Der fromme Jude aber vergisst keinen Monat den Mond zu segnen, wenn dieser in seinem ersten Viertel steht und Nahum empfand hier in der Fremde, im Unglück, in der Sklaverei noch mehr das Bedürfniss dieser Pflicht zu genügen als daheim, im Kreise der Seinen.
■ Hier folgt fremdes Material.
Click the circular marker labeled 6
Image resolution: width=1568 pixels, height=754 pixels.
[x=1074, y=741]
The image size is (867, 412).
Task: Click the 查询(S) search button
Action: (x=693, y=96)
Als Zamira sich der kleinen Wiese näherte, sah sie ihn mitten auf der Wiese stehen, dort wo ein Cypressengebüsch sie seinen Blicken verbarg. Sie hörte ihn den Segensspruch sprechen, den sie so lange nicht gehört: Gelobt sei der, der den Mond erneuert! Sie sah ihn dreimal gegen die leuchtende Sichel hüpfen und lauschte immer erregter den Worten, mit denen er diese Bewegung begleitete: »So wie ich gegen Dich hüpfe und Dich nicht berühren kann, sollen auch meine Feinde mir stets fern bleiben.« Während Nahum noch die Zipfel seines Kaftans schüttelte und ausrief: »Wie ich den Staub von mir schüttle, so sollen auch meine Hasser und die bösen Geister von mir weichen«, trat Zamira rasch aus dem Gebüsch.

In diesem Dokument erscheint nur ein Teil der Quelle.